At St. Stephen’s Church (Epiphany of the Lord Parish), they have both been Eucharistic ministers, Rosary mothers, and members of the Altar and Rosary Societies, not to mention some of the hardest workers at any event at the parish.

Their passion for their Hungarian culture motivated both of them to learn Hungarian embroidery from Kati, brought to the neighborhood by Father Martin Hernady, to renew this tradition in our community. They became active in both the St. Stephen’s embroidery group as well as the one at the “Reformatus Templom.”

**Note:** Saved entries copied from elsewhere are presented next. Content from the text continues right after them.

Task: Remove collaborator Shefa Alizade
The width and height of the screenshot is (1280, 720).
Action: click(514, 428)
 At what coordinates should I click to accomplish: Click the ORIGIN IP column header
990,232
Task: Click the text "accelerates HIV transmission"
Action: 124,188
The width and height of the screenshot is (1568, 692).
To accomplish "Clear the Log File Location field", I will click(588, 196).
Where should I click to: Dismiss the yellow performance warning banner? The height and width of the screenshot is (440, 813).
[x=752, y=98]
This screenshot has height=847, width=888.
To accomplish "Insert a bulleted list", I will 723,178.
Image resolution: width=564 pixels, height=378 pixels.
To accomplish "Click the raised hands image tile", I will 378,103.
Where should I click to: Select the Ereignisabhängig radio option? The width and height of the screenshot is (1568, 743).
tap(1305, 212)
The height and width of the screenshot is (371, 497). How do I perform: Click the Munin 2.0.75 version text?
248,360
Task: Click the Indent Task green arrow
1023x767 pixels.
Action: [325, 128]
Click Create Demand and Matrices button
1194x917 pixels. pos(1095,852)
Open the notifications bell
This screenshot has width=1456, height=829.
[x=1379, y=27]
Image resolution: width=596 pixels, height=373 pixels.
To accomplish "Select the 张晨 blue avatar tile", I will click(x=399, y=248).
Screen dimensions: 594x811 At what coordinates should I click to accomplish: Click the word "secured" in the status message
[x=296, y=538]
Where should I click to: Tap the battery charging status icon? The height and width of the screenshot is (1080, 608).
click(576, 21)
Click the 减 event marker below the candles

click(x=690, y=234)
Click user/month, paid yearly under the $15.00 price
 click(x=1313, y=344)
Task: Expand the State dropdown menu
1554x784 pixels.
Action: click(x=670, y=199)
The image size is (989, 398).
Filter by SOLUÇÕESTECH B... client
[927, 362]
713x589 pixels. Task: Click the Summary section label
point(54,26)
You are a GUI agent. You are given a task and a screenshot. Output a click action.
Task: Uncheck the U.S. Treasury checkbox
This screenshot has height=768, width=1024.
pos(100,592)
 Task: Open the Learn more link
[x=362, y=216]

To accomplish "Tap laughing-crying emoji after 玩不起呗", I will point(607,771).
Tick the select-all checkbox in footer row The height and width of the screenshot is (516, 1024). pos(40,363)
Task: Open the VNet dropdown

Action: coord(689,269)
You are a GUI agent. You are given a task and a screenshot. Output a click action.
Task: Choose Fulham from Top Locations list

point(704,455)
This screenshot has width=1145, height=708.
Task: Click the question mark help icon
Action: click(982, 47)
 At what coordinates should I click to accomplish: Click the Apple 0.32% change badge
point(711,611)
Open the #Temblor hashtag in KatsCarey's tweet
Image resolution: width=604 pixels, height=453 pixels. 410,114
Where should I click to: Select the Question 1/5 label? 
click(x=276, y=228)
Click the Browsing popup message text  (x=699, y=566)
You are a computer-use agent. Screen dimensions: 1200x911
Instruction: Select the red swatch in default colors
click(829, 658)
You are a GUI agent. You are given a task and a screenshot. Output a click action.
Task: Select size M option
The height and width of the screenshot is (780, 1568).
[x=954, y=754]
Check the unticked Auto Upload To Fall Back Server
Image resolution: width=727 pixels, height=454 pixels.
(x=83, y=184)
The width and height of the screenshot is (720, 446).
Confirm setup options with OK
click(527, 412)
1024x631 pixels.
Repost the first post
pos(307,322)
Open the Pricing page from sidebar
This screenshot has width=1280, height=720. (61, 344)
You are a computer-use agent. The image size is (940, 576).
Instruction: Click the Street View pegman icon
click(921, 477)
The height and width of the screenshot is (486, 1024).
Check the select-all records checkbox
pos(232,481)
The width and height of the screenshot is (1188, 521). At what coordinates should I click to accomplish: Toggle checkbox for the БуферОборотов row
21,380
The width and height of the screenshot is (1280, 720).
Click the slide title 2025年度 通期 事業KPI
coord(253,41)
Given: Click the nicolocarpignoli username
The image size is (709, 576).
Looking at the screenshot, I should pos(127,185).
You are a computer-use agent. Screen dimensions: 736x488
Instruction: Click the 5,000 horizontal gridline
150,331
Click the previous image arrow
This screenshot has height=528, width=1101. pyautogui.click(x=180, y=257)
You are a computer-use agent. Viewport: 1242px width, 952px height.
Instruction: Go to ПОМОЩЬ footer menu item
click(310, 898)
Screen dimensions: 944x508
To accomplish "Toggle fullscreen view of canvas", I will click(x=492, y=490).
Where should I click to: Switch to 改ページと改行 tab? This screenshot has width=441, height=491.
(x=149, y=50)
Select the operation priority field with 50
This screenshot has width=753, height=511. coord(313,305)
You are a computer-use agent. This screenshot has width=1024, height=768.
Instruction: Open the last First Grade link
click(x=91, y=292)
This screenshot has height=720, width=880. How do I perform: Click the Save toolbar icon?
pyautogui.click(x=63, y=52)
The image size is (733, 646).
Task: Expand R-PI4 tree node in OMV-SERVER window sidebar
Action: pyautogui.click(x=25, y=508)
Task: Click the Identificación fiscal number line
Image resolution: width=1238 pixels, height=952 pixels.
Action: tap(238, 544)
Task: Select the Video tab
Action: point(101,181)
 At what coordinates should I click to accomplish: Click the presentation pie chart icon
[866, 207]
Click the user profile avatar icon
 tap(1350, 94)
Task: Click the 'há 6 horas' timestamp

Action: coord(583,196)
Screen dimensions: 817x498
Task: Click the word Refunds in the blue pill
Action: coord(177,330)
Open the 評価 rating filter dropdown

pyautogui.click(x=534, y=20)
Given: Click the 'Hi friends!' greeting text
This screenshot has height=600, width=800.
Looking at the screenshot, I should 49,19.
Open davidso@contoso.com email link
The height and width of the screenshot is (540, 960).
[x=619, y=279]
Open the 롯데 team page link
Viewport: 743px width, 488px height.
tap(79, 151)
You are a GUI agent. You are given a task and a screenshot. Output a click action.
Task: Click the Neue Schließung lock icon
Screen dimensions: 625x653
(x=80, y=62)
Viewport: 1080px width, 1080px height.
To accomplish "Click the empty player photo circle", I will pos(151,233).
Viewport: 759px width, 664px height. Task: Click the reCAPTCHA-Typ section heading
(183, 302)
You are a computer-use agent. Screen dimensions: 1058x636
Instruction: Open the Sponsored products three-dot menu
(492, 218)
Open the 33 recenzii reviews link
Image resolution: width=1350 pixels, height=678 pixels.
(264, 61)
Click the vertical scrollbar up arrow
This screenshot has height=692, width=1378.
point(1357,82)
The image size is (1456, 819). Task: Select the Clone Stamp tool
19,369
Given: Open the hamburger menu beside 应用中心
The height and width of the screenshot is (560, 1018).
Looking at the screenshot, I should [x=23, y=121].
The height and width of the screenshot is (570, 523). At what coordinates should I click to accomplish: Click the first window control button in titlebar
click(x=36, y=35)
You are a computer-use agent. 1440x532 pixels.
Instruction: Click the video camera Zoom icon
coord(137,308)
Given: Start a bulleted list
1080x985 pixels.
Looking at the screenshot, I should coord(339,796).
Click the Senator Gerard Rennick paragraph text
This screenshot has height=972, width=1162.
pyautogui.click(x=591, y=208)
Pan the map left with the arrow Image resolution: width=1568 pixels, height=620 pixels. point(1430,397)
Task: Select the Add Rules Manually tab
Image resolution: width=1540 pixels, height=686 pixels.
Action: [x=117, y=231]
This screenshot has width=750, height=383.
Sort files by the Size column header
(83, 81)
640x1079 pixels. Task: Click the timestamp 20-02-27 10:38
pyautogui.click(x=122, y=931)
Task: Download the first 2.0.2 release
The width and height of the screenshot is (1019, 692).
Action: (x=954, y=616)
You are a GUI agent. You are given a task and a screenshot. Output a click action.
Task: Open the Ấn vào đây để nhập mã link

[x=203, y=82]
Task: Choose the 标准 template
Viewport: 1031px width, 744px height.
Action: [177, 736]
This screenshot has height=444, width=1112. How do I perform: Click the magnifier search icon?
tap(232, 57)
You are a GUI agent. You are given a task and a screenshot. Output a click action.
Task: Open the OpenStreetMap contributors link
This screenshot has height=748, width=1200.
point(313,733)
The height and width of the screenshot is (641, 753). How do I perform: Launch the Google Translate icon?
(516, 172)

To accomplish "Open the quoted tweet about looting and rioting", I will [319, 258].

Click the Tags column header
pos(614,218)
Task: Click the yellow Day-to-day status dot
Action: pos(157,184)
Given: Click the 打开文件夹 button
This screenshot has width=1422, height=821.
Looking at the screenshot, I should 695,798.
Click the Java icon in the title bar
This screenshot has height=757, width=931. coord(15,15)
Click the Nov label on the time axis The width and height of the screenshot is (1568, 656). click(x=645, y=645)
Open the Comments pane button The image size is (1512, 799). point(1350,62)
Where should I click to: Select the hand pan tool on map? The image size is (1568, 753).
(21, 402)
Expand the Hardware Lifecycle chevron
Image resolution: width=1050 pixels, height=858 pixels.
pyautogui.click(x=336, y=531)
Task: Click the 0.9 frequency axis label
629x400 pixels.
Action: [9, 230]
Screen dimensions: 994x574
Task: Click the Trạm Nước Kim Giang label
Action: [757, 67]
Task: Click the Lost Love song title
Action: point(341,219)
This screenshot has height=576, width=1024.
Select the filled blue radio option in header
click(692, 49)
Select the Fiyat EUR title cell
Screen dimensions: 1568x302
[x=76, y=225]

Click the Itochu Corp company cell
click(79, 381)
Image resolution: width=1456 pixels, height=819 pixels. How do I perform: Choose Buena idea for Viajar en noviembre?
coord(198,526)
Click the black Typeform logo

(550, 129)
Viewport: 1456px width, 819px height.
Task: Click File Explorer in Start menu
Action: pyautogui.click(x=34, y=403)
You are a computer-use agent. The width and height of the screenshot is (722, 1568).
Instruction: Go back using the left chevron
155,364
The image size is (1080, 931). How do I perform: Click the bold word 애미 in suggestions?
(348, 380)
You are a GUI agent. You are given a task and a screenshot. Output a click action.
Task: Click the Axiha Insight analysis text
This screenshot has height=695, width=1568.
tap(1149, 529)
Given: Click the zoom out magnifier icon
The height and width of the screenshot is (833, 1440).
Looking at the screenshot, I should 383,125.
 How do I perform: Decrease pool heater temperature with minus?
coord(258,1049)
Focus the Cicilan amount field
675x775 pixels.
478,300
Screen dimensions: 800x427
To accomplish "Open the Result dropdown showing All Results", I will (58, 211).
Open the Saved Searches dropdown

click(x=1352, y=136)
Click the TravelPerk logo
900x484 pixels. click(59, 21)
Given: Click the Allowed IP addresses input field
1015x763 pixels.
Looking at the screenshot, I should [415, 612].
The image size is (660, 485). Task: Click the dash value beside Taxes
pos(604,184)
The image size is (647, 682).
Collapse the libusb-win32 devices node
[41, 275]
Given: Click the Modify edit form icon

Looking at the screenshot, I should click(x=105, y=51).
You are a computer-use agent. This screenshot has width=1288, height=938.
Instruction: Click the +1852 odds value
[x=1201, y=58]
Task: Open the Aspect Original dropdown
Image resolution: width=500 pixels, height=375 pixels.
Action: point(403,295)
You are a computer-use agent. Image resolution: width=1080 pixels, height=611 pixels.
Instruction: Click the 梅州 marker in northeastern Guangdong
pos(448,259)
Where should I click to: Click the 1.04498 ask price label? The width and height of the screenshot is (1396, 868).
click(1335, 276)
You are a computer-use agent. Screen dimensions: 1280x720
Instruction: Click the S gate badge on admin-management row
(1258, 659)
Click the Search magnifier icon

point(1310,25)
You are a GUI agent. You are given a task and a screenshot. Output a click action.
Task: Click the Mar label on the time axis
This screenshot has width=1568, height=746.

Their lifelong curiosity and interest in broadening their horizons inspired them to become members of the Friends of the Birmingham Library Group for over 30 years, joining soon after they took part in the Birmingham Neighborhood Coalition’s successful battle to save the Birmingham library for our community. Along with dozens of parishioners and residents, they helped to withdraw thousands of books to “up” the circulation and convince the Toledo-Lucas County Library Board to keep the library open. It is an important part of our neighborhood to this day!

Betty worked at Tiedtke’s and, for many years, at Steins clothing store in Downtown Toledo. She was an active member and officer in the Local 12 UAW union, leading numerous blood drives for over 20 years for the community. Gizi was a businesswomen operating her own beauty parlor, Rudan’s, until the 1970s, in Downtown Toledo, keeping many customers very happy.

Both were world travelers, visiting not only Magyar Orszag, but many other countries, including going to Cuba in 1947, losing theirpassports and only getting back into the USA by using their VFW cards to prove their citizenship!

They have not missed a Festival in 41 years and have probably worked at all of them!

These two ladies, Gizella at the young age of 94 and Elizabeth at 90, represent the heart and soul of our great ethnic neighborhood.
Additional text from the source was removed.